* _Required work_
Rewrite the data below, replacing every "screenshot" with "screen capture" and leaving everything else unchanged. Omit the pictures from your answer.

* _Extracted entries_
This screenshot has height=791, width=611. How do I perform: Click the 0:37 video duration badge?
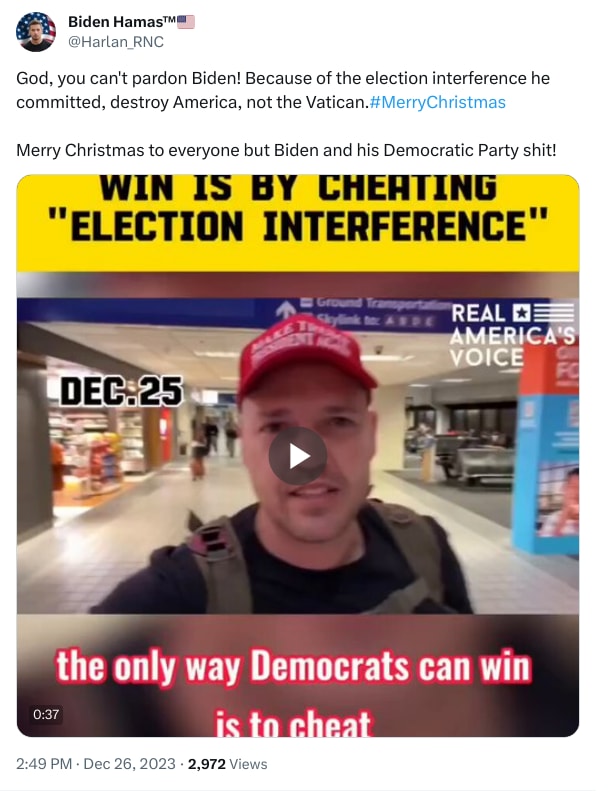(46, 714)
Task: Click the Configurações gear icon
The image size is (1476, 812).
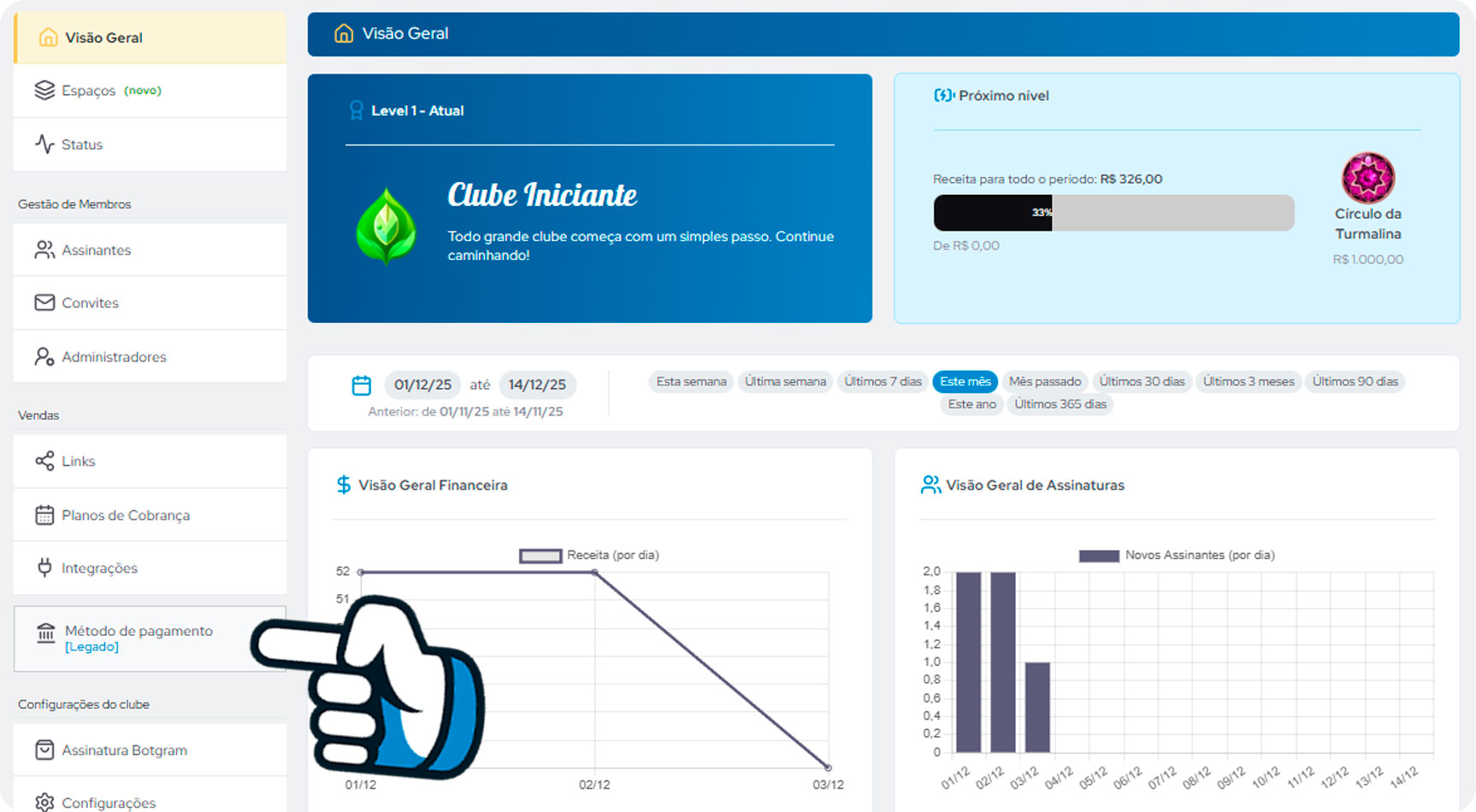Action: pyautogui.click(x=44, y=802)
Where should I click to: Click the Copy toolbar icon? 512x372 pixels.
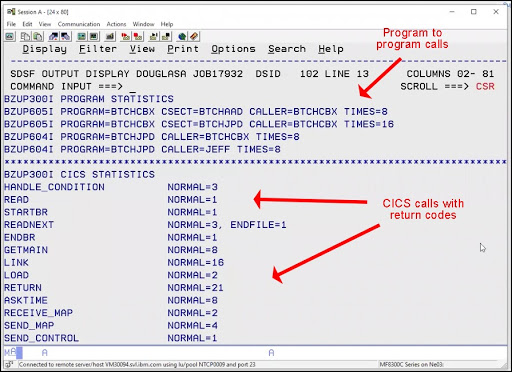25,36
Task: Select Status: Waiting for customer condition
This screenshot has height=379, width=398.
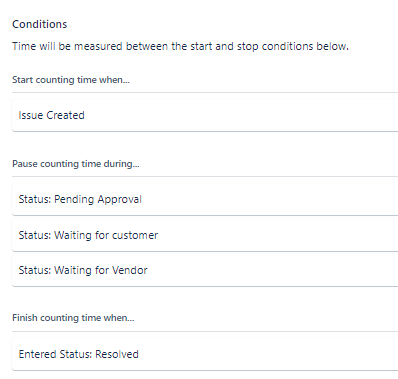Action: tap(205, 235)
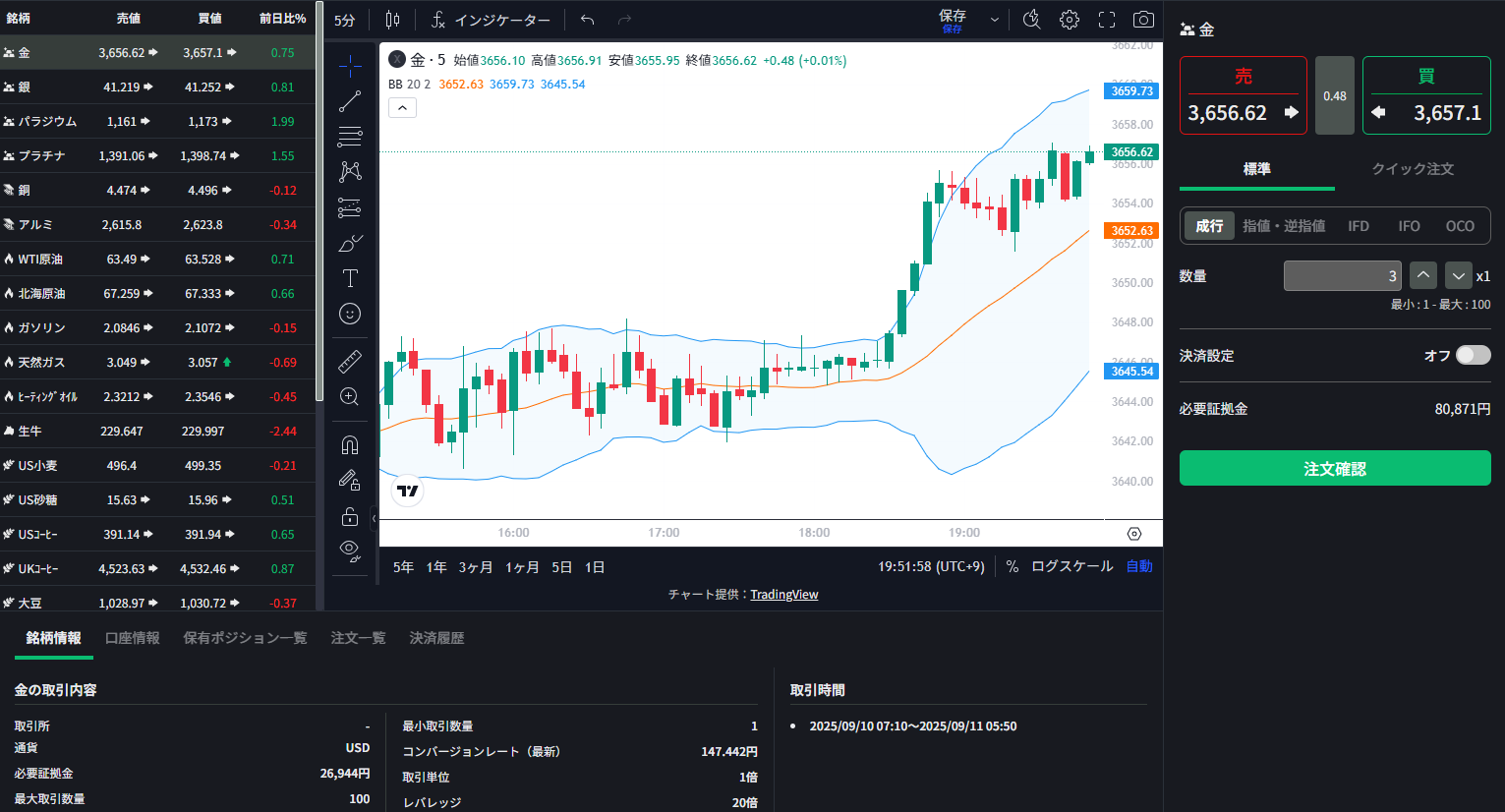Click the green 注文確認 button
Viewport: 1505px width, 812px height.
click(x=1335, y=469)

* _Full response_
This screen capture has height=791, width=611. How do I perform: Click the 0:37 video duration badge?
(46, 714)
Task: Click the Configurações gear icon
The image size is (1476, 812).
Action: pyautogui.click(x=44, y=802)
Where should I click to: Click the Copy toolbar icon? 512x372 pixels.
25,36
Task: Select Status: Waiting for customer condition
This screen capture has height=379, width=398.
Action: tap(205, 235)
Click the green 注文確認 button
Viewport: 1505px width, 812px height.
click(x=1335, y=469)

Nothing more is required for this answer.